EXERCISE GOAL>
From the line below that contains "816x654 pixels." to the line that contains "Click the IGC boxed toolbar icon", repeat every line exactly, both ends included, and nothing else.

LISTED ENTRIES>
- Opening Delimiter -

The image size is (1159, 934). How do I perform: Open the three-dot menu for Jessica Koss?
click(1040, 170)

- Closing Delimiter -
- Opening Delimiter -

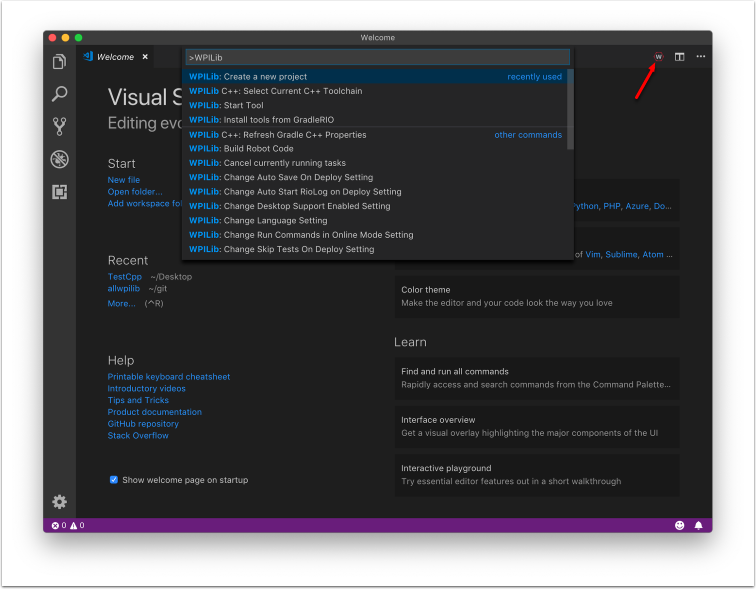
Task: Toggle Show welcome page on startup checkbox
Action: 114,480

- Closing Delimiter -
- Opening Delimiter -

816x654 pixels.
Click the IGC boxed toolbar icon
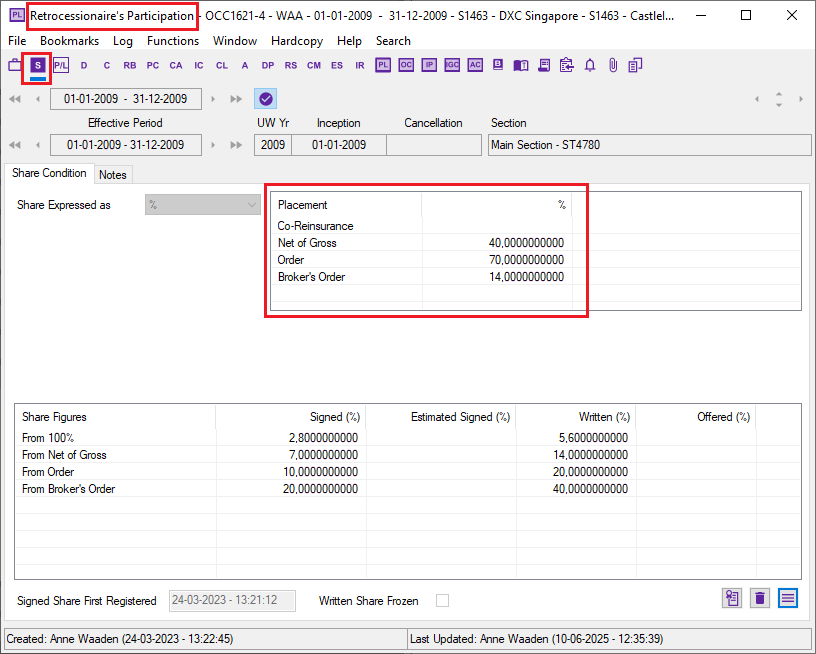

- Closing Delimiter -

ANSWER SECTION>
816x654 pixels.
Click the IGC boxed toolbar icon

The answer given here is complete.